Indeed, consulting organizations with many preexisting vendor
partnerships should be quickly overlooked. You need guys and gals in
there who are agnostic when it comes to technology, and are willing to
leverage the best-of-breed to address your issues. 

Third, there needs to be a predefined
process. While many SOA consultants try to use older SDLC and
enterprise architecture processes, SOAs need a specific approach that
addresses the unique nature of these architectural patterns. For
instance, there is a traditional focus on data, but the data needs to
be properly bound to services. Moreover, those services must be
properly bound to processes. Plus you need to keep track of all the
interdependencies, and how all of this stuff links to SOA governance,
SOA security, and event management and monitoring.

Many consultants attempt to oversimplify the
process, rapidly moving through or even foregoing the planning steps.
Their main focus is the selection of the technology, or, in some cases,
they attempt to force fit a problem with a predetermined technology
solution. This can never be good. 

The fact of the matter is that SOA is a
complex distributed system, and thus complex to plan, design, build,
and test. The time spent in planning will later pay huge dividends.
There should be a very rigorous process/methodology defined that, at a
minimum, provides you with a semantic-level, service-level, and a
process-level understanding of the problem domain, not to mention the
governance model and security strategies. Trust me, you can get SOA
right the first time, but with more planning and sweat than you expect.
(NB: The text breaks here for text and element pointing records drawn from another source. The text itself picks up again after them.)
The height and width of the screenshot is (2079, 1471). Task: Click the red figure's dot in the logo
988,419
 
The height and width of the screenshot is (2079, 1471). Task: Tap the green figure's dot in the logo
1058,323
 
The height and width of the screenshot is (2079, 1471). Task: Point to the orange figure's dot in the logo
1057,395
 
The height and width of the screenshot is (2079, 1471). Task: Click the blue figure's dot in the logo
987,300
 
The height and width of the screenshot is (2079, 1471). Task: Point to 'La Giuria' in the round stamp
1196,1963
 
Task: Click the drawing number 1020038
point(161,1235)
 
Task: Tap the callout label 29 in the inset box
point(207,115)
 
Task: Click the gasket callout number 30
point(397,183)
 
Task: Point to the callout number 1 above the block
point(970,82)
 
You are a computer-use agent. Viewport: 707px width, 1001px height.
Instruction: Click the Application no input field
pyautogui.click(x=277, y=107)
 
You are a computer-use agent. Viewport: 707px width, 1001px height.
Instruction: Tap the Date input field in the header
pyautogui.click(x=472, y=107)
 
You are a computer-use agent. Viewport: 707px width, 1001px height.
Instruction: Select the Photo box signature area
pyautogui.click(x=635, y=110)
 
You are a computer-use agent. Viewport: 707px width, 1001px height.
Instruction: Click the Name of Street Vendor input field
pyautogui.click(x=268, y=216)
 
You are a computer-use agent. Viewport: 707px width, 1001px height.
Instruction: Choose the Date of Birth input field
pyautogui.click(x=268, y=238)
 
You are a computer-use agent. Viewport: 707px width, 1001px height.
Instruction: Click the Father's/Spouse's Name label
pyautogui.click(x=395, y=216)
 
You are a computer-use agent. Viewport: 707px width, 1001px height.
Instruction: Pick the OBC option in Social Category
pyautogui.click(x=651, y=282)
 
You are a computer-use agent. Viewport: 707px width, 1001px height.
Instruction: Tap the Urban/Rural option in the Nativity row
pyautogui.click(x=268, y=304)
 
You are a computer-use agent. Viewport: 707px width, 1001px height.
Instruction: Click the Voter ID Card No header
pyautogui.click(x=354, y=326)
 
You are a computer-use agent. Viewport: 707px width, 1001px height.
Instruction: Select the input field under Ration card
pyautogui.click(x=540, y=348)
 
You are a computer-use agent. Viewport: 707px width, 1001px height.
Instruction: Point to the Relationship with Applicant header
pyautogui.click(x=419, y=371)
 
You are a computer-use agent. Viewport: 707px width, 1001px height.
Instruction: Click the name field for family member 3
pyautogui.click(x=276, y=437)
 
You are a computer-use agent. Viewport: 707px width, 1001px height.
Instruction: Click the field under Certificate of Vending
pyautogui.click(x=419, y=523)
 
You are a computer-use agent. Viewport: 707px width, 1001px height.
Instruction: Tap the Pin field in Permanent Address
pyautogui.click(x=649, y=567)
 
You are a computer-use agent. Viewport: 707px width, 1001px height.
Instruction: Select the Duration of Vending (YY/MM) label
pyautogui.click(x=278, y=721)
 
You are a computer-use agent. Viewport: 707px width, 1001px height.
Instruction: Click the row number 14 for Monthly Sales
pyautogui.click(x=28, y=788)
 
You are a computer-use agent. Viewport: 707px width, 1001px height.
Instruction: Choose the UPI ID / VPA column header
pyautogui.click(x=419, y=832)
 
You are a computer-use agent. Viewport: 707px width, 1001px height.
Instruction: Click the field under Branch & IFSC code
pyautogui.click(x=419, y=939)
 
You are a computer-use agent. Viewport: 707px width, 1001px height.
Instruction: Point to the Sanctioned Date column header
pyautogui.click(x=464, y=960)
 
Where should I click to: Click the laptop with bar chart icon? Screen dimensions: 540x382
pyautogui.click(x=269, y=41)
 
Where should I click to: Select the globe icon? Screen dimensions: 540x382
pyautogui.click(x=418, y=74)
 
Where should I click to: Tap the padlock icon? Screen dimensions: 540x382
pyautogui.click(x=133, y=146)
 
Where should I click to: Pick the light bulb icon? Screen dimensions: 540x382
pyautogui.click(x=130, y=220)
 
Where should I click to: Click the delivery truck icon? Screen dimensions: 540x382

Finally, there is the lack of understanding
about ongoing SOA operations and links with traditional enterprise
architecture. You just can't build a SOA; you have to live with your
SOA, ongoing. That means understanding how the solution exists
currently, and how to align it with business as it changes. If your
consultant has done his or her job, you should have an architecture
where the volatility has been abstracted into a configurable domain.
Thus, it's a matter of changing things at the configuration layer to
adjust to the changing nature of the business. Therein is the value of
SOA.

If your architecture does not seem to be
providing that degree of agility, then you're going to have to loop
back to the beginning to see where you went wrong. Typically, per my
previous point, not enough planning was done and perhaps the wrong
technology solution was employed. In any event, you need to bite the
bullet, spend the money and fix it, or you'll find that your SOA
actually takes you backward.

The issues here are not a case of bad
intentions. I think everyone honestly wants to do their best. It's a
lack of understanding and perhaps talent in some instances. Those who
do best with SOA have a wide range of skills, a good understanding of
architecture and the value of SOA, and all of the good work that needs
to occur to make it work for the client. However, I don't see many out
there who fit that bill, and the amount of bad advice is becoming a
huge issue. Unfortunately, many won't figure this out until it's too
late.

SOA is something you do, not something you
buy, but you also need to do it right.